We effectively choose a summary function $b$ that bins the prediction probabilities, $b(p(s(X))).$ This is usually a simple step function, making the bins contiguous. Since $b$ is a function of a single prediction $p$, this also excludes binning processes that consider all observations at once, such as $k$-means clustering, which simplifies things considerably.
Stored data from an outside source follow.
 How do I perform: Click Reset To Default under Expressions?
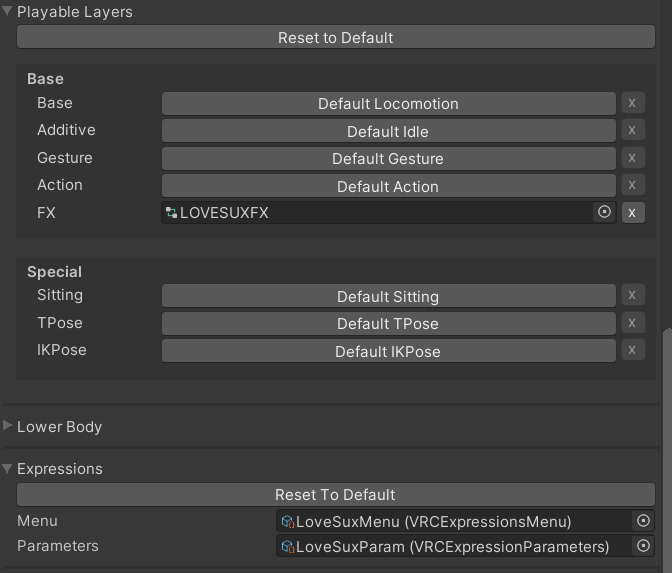[336, 495]
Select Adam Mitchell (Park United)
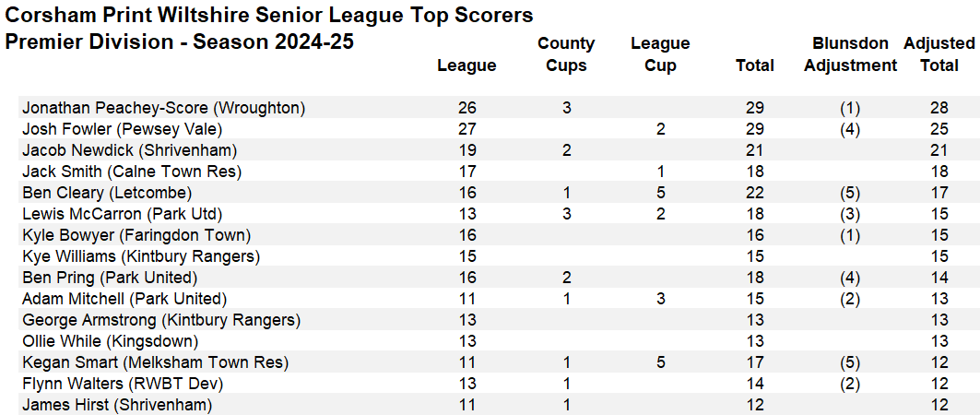The image size is (980, 415). (x=124, y=299)
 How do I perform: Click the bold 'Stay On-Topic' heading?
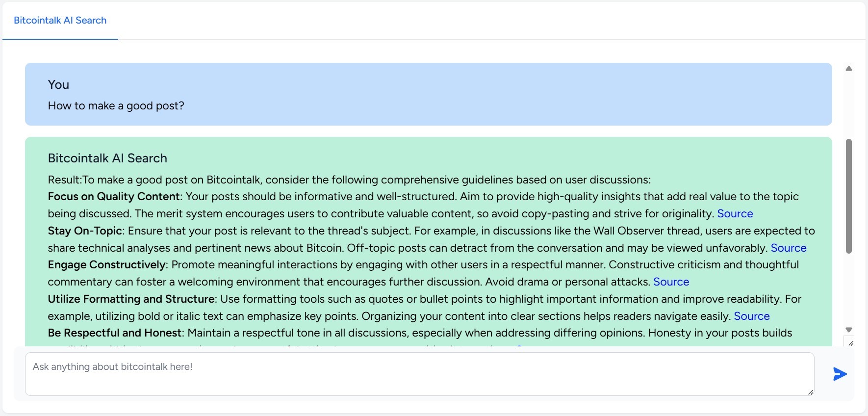pos(85,231)
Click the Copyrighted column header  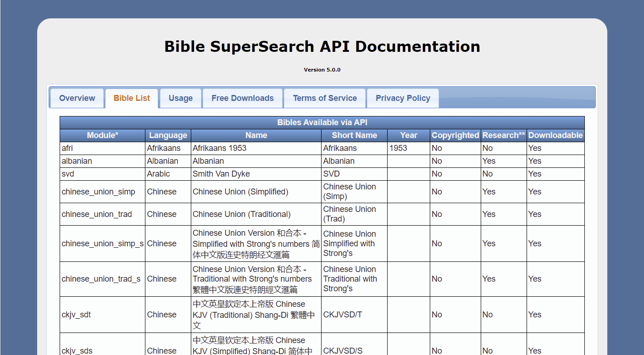click(x=455, y=135)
It does include more common options, such as $b$ rounding $p$ to the nearest multiple of $0.05$, a common choice on calibration plots.
We begin as above for the prior decomposition, but we use the expectation conditional on $B$ rather than on $X$. Since $p(X)$ is not invariant given $B$, this adds new covariance terms, like in the Tower-less prior case: $$\begin{align*} \mathbb{E}(S(p, Y)|B) =&\, \mathrm{Var}(p(X) - Y|B) + \mathbb{E}(p(X) - Y|B)^2\\ =&\, \mathrm{Var}(p(X)|B) + \mathrm{Var}(Y|B)\\ &+ (\mathbb{E}(p(X)|B) - \mathbb{E}(Y|B))^2 - 2\textrm{Cov}(p(X), Y|B). \end{align*}$$ These terms remain unsimplified in the unconditional expectation: $$\begin{align*} \mathbb{E}(S(p, Y)) =&\, \mathbb{E}(\mathrm{Var}(Y|B)) + \mathbb{E}(\mathrm{Var}(p(X)|B))\\ &+ \mathbb{E}((\mathbb{E}(p(X)|B) - \mathbb{E}(Y|B))^2) - 2\mathbb{E}(\textrm{Cov}(p(X), Y|B))\\ =&\, \mathrm{Var}(Y) - \underbrace{\mathrm{Var}(\mathbb{E}(Y|B))}_\textrm{binned resolution} + \underbrace{\mathbb{E}((\mathbb{E}(p(X)|B) - \mathbb{E}(Y|B))^2)}_\textrm{binned reliability}\\ &+ \underbrace{\mathbb{E}(\mathrm{Var}(p(X)|B))}_\textrm{within-bin variance} - 2\underbrace{\mathbb{E}(\textrm{Cov}(p(X), Y|B))}_\textrm{within-bin covariance}. \end{align*}$$ The first three terms are clear analogues to the ones we had before. The last two terms are new, arising from $p(X)$ not being removed from the conditional variance term. They exactly counter the change in the resolution and reliability terms: for decent prediction functions $p$, this should mean that their sum is negative, since the resolution-reliability sum should increase due to the loss of information when binning.
Special cases:
- If $p$ only depends on $X$ through $B := b(X)$ as a summary statistic, then $p(X)$ is invariant conditional on $B$, and the within-bin terms are equal to zero. Let $\bar{p}(b(x)) := p(x)$. This results in the expressions $$\mathbb{E}(\bar{p}(B) - \mathbb{E}(Y|X))^2 - \mathbb{E}(\bar{p}(B) - \mathbb{E}(Y|B))^2$$and $$\mathrm{Var}(\mathbb{E}(Y|X)) - \mathrm{Var}(\mathbb{E}(Y|B))$$ being equal.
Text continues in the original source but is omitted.